→ **Text**

****************

The 34 L. monocytogenes positive samples consisted of peaches (18/944, 1.9%), nectarines (15/764, 2.0%) and plums (1/1018, 0.1%). Levels of L. monocytogenes ranged from < 5 to 260 CFU/g, and the levels at <5, 5 to 100, and >100 CFU/g were found in 82.4% (28/34), 8.8% (3/34) and 8.8% (3/34) of the positive samples, respectively (Table 5).

Table 5 - Level of L. monocytogenes in fresh whole stone fruit samples
Product type Number of samples tested Total number of L. monocytogenes positive samples Number of samples
< 5 CFU/g
Number of samples
5 to 100 CFU/g
(level)
Number of samples
> 100 CFU/g
(level)
Nectarine 764 15 13 2
(25, 80)
0
Peach 944 18 14 1
(<50)
3
(120, 150, 260)
Plum 1018 1 1 0 0
Total 2726 34 28 3 3

Further analysis revealed that the occurrence of L. monocytogenes positive samples was higher during the second year of the survey (2018 to 2019), where a 2.2% (21/952) positive rate was found (Table 6). Both domestic and imported L. monocytogenes contaminated products contributed to this positive rate, however 13 of the 21 L. monocytogenes positive samples in the second year of the survey (2018 to 2019) were all imported from the US and represented 4 different brands with 1 brand (Brand A) accounting for 7 of the 13 positive samples. The 7 L. monocytogenes positive samples from Brand A were collected from different retail stores in 5 cities between August and October, 2018 and therefore it was more likely that the contamination was introduced at an earlier point in the food production chain prior to distribution to the retail stores.

Table 6 - Number of L. monocytogenes positive samples by survey year and origin
Origin Number of L. monocytogenes positive samples in year 1
(2016 to 2017)
Number of L. monocytogenes positive samples in year 2
(2018 to 2019)
Number of L. monocytogenes positive samples in year 3
(2019 to 2020)
Domestic 0 8 2
Imported 3 13 8
Total 3 21 10
Positive rate 0.3% (3/1001) 2.2% (21/952) 1.0% (10/994)

****************

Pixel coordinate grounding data
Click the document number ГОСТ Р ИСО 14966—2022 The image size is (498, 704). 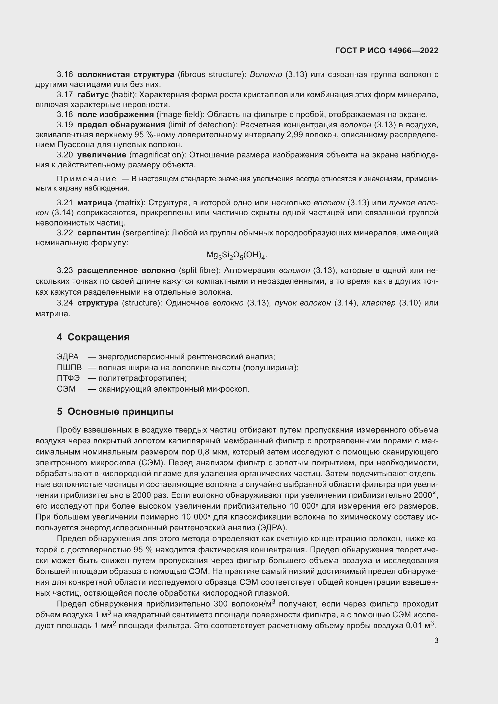coord(387,51)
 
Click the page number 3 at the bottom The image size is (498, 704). coord(436,640)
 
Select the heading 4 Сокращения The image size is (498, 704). coord(93,337)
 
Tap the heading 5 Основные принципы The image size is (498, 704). coord(115,411)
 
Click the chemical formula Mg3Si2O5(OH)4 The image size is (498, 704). coord(236,256)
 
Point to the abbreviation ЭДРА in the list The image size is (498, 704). coord(68,357)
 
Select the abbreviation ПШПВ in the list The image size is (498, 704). coord(69,368)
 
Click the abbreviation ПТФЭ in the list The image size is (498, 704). coord(68,378)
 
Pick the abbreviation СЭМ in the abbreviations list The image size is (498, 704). coord(66,389)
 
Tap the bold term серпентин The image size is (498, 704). coord(99,233)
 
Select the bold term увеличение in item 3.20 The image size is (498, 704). coord(101,155)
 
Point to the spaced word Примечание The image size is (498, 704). coord(86,179)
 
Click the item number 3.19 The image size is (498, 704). coord(65,125)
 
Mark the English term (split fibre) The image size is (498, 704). coord(199,271)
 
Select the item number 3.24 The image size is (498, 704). coord(65,303)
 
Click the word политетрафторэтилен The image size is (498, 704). coord(142,378)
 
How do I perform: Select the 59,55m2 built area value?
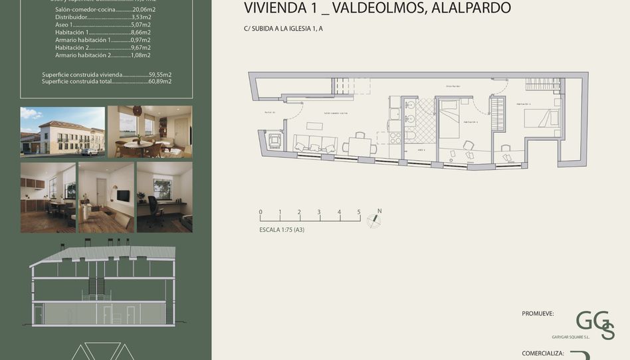[x=160, y=75]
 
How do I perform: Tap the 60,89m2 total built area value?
[x=160, y=81]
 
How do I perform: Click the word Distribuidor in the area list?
[x=71, y=18]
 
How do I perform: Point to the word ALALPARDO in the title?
[x=471, y=9]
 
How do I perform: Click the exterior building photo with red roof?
[x=62, y=132]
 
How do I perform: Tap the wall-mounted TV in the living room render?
[x=122, y=195]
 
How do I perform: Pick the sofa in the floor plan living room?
[x=315, y=142]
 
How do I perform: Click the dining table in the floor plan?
[x=360, y=145]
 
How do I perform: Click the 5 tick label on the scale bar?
[x=359, y=213]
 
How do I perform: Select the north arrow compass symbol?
[x=375, y=218]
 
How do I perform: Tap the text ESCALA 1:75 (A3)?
[x=282, y=230]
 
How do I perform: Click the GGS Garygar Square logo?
[x=594, y=324]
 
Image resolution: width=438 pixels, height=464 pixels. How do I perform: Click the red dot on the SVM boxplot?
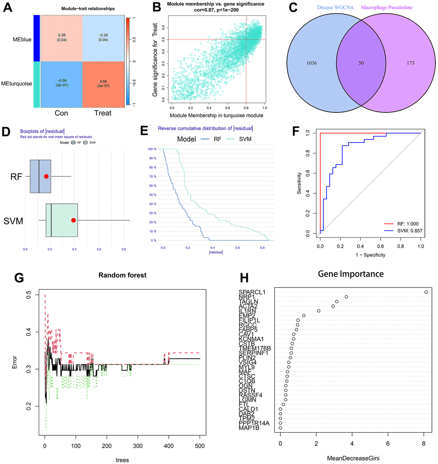tap(73, 220)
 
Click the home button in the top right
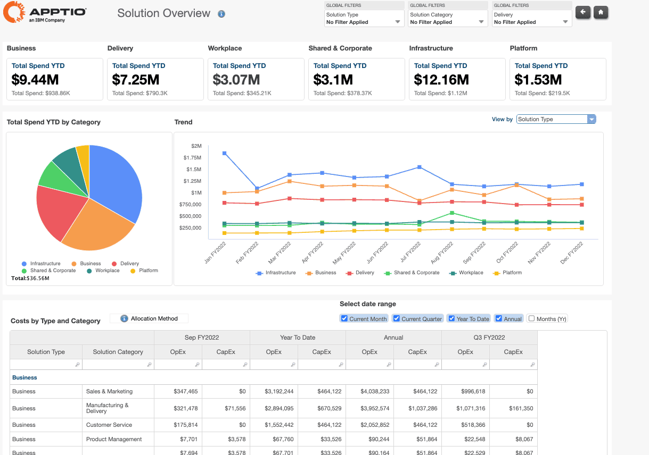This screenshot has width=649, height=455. tap(601, 12)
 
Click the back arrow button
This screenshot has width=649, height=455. tap(583, 12)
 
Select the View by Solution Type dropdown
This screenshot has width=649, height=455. tap(556, 119)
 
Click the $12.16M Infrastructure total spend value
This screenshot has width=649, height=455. tap(441, 80)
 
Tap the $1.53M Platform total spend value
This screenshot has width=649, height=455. tap(538, 80)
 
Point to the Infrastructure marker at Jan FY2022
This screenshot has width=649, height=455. tap(225, 153)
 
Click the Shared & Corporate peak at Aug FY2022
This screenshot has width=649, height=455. tap(452, 213)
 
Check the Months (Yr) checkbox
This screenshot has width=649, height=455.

****************

→ **Brief**
In the stone fruit text, take the passage between "Table 6 - Number" and "(2016 to 2017)", inclusive, and rewrite it with "year 1" changed to "survey year 1".

→ **Reply to the task**
Table 6 - Number of L. monocytogenes positive samples by survey year and origin
Origin Number of L. monocytogenes positive samples in survey year 1
(2016 to 2017)